This certainly is an interesting concept though it is not that revolutionary. I've heard of modders being able to coax Crossfire to run on SLI boards and vice versa. There was even a rumour that allowed SLI to be run on ASRock's PCIe/AGP boards. The real sticking point is the card mixing. I doubt AMD or nVidia is going to sit on their laurels when that piece of tech comes out since it takes away the multi-GPU monopoly both companies have.


By Silver2k7 on 8/20/2008 1:28:42 PM , Rating: 2
A hydra chip and 3-4 GPU chips on a single PCB its a nice dream, who will be the first to realize it ;)


By djc208 on 8/20/2008 2:27:36 PM , Rating: 5
Probably no one since you'd need a small nuclear reactor to power the monster. Then there's the cooling tower needed for heat dissipation (from the card, the reactor needs it own).


By StevoLincolnite on 8/20/2008 2:03:07 PM , Rating: 2
quote:
they're doing nothing that 3DFX didn't already try 10 years ago.


Actually ATI was the first Manufacturer to release a Dual GPU Single PCB Design called the "Rage Fury Maxx" Which was 2 Rage Fury Cards on the one PCB, released in 1999. (Holy Cow! 9 years ago! I feel Old, I had one of those cards when they first came out...)

Actually I think the "GPU" naming scheme only applied to cards which supported TnL? I can remember when the Geforce 256 was released how nVidia was claiming it as a "GPU" and described the difference against other non TnL capable cards, and ATI then called it's cards "VPU's".

While 3dfx Muttered that TnL was Useless and Anti-Aliasing as well as it's T-Buffer or F-Buffer was the way to go.

While Matrox held the 2D Image Quality crown, and S3 were having issues with it's Savage Cards having TnL faults.

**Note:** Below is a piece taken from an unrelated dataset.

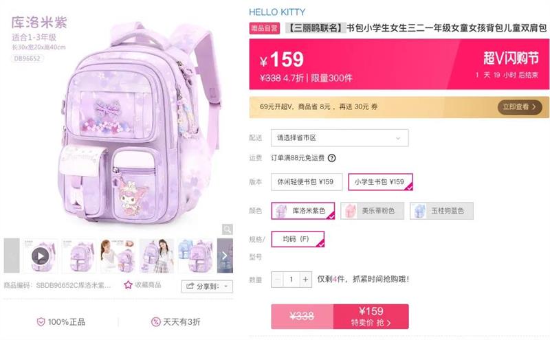The width and height of the screenshot is (550, 340).
Task: Pick the 美乐蒂粉色 color swatch
Action: click(372, 211)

The Voodoo 5 which came much later had 2 VSA100 chips, and the Voodoo 5 6000 was going to have 4 chips and a separate TnL chip, however it never reached the market.


By gforcefan on 8/20/2008 7:10:26 PM , Rating: 2
Actually, you forgot about the obsidian x24. That was two voodoo2's on one board. And that came out a long time before the ATI.


By Oscarine on 8/20/2008 8:29:03 PM , Rating: 1
Before the X-24 there was SLI Voodoo 1....

QUANTUM3D SHIPS NEW HIGH-PERFORMANCE REALTIME 3D GRAPHICS ACCELERATOR
Scaleable Realtime 3D Accelerator for PCs Provides Industry Leading Performance

SANTA CLARA, CA - OCTOBER 21, 1997 - Quantum3D, Inc. announced today that it has begun shipping its new scaleable realtime 3D graphics accelerator, the Obsidian 100SB. A replacement for the company's dual-board Obsidian 100 series of products, the 100SB delivers equivalent performance in a single PCI slot along with a host of new integration features— at a much lower price. The 100SB joins the Obsidian family of products for visual simulation, training, coin-op, location based entertainment and game enthusiast applications. The Quantum3D Obsidian 100SB starts as low as $795 MSRP.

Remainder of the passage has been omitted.